WHAT TO DO
Please make an exact copy of the lines from the one holding "Viewport: 1919px width, 915px" through the end of the data, both ends included, with no pictures.

DATASET RECORDS
__________________________________________________

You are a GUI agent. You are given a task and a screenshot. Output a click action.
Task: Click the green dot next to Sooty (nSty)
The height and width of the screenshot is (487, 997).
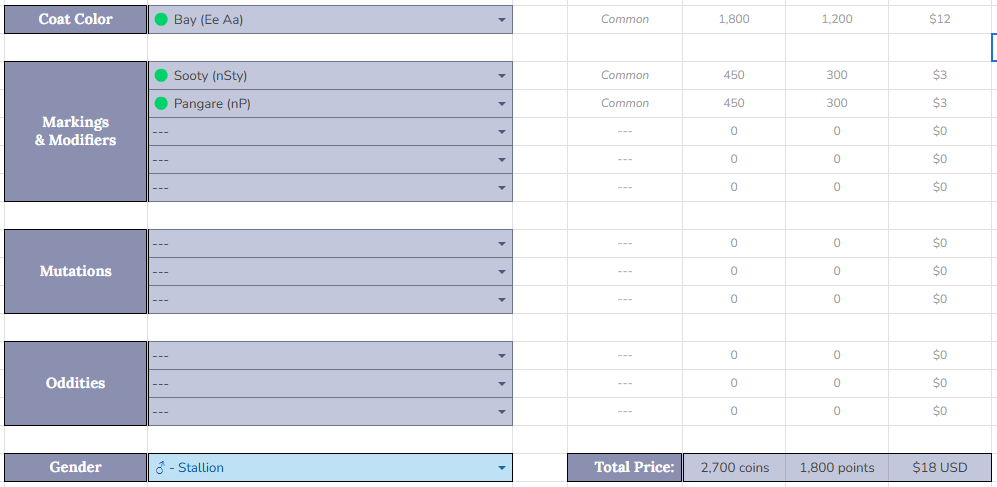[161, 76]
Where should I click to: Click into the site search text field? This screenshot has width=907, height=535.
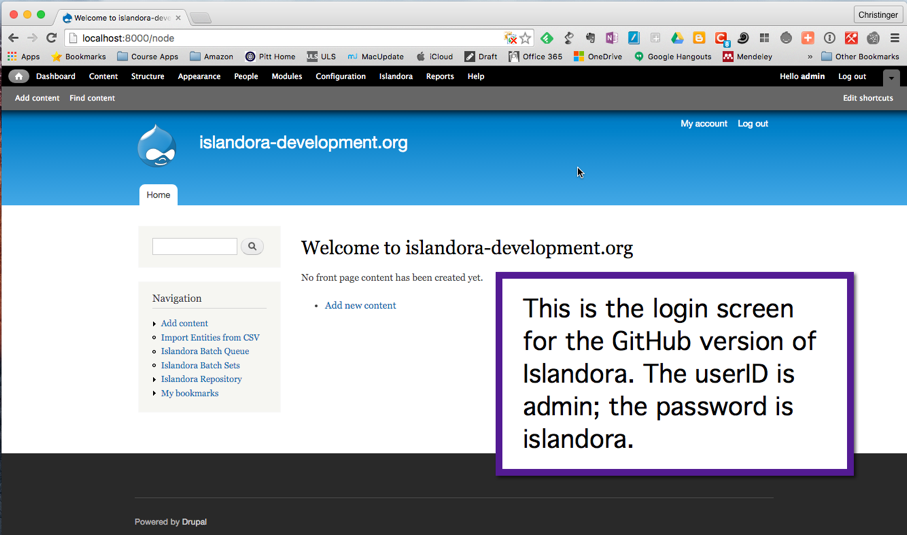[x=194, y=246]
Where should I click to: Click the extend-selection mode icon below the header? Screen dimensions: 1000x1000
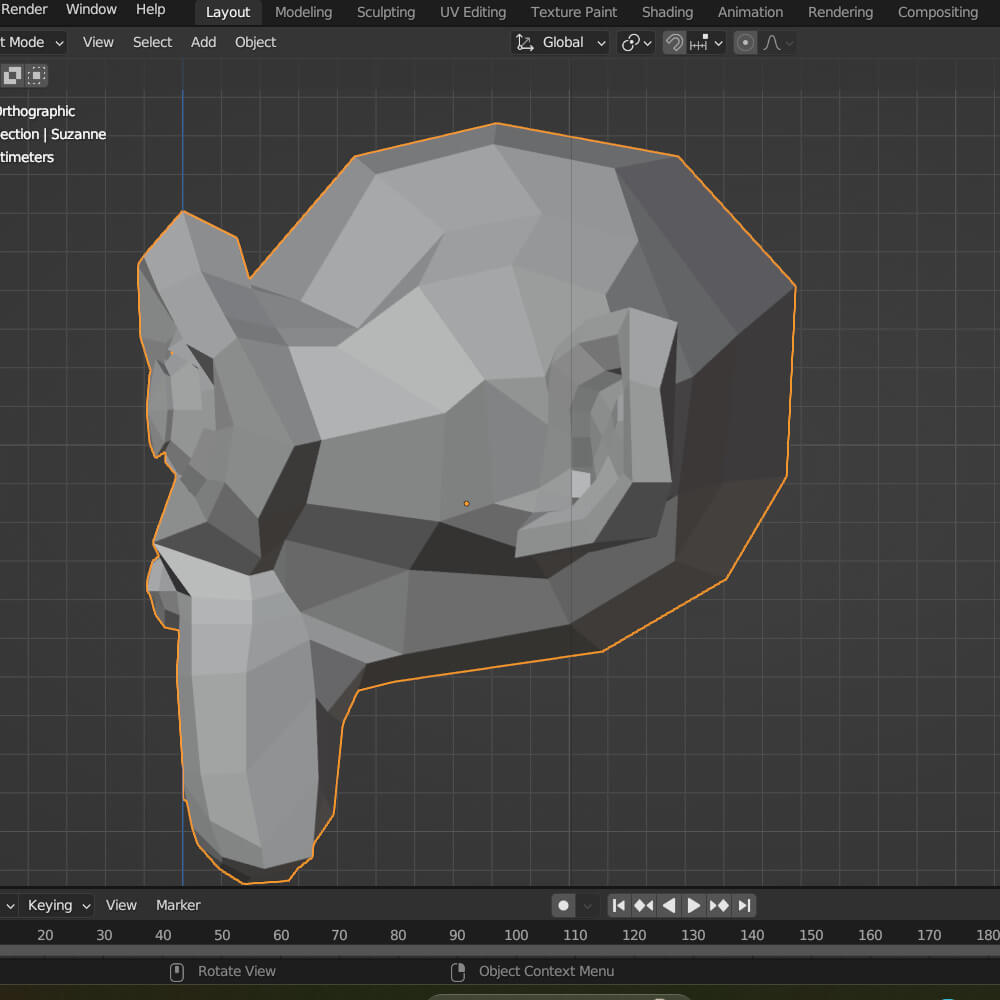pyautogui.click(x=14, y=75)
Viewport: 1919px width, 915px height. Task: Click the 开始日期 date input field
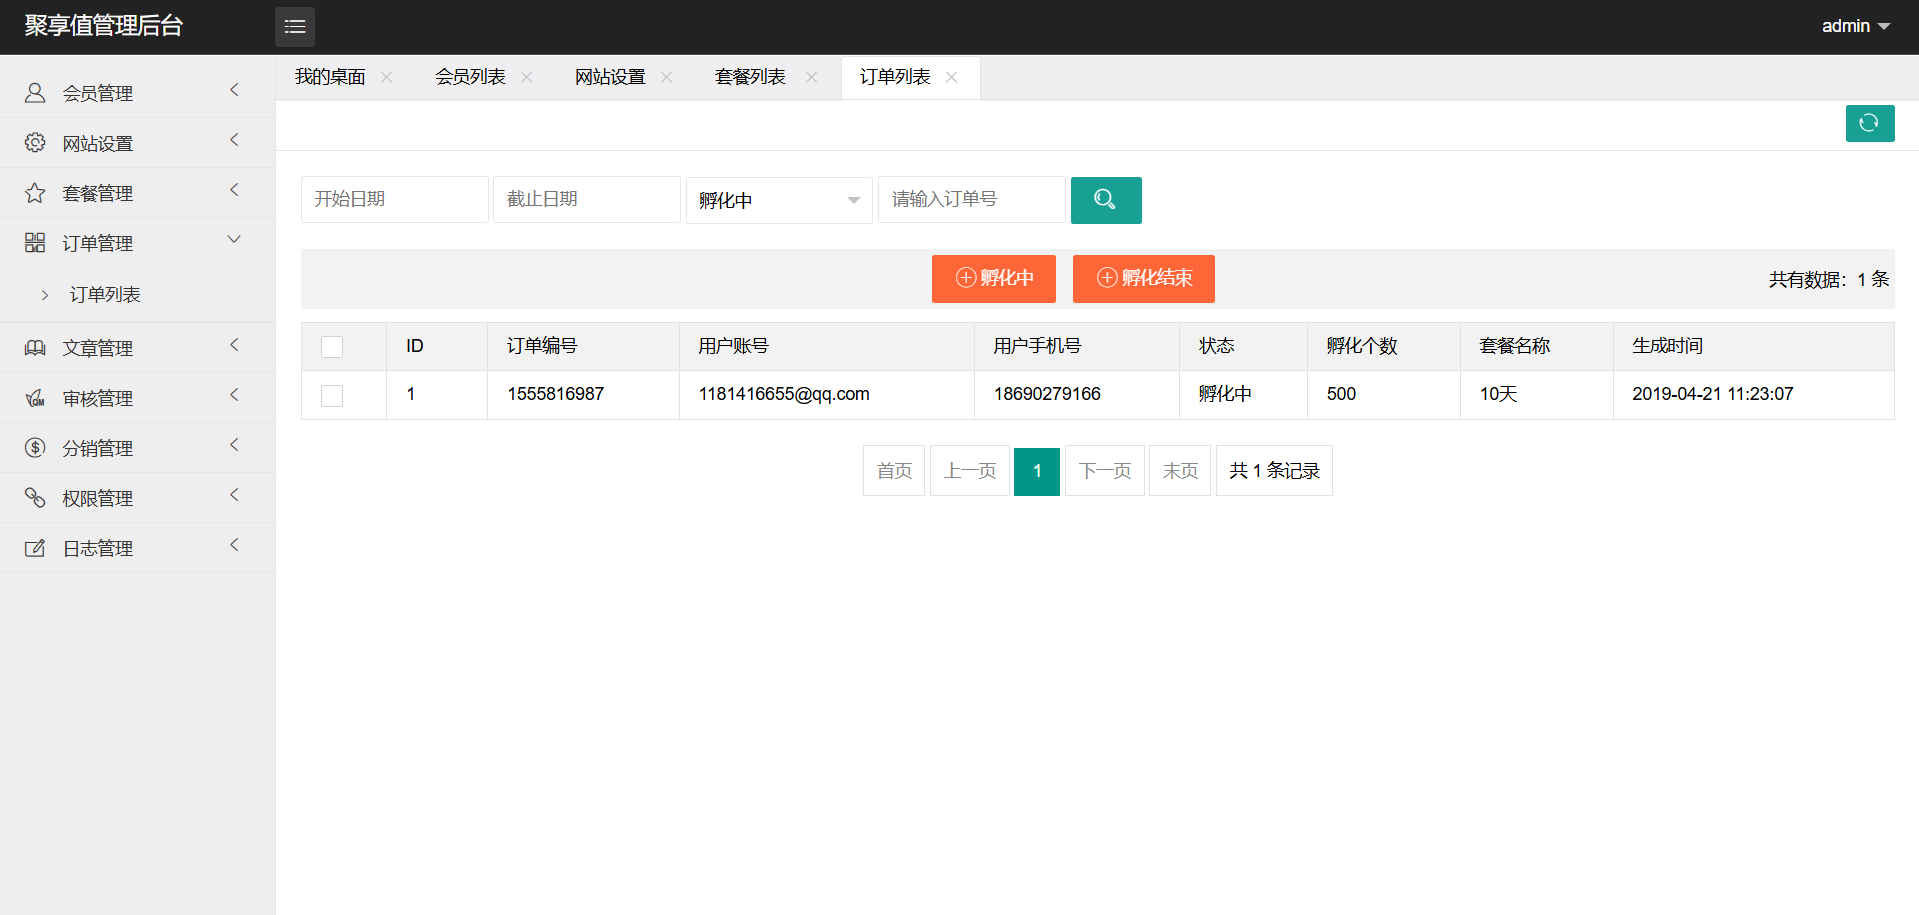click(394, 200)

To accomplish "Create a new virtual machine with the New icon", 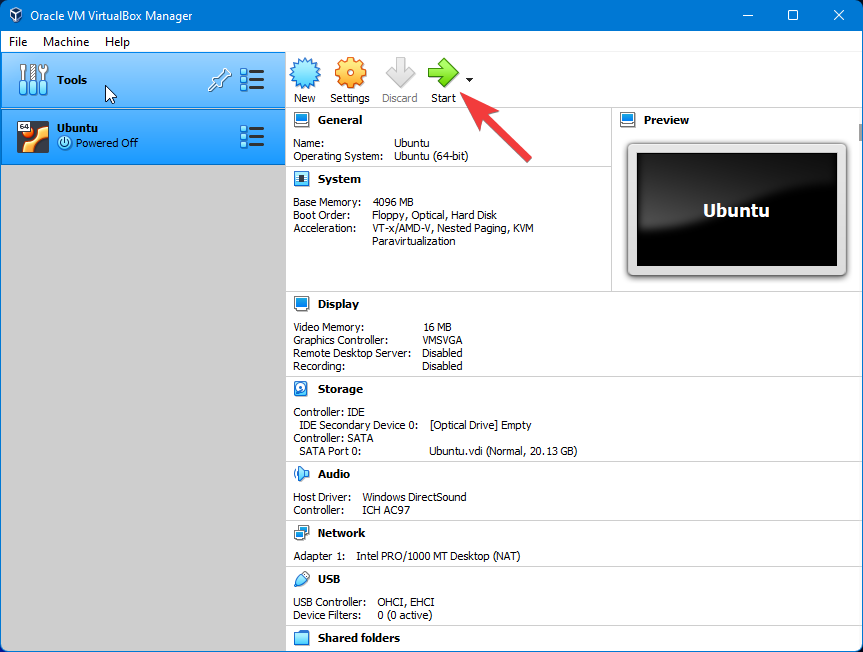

__________________________________________________

ANSWER TO THE EXERCISE
Viewport: 1919px width, 915px height. Task: Click the 开始日期 date input field
click(394, 200)

To accomplish "Create a new virtual machine with the New icon", 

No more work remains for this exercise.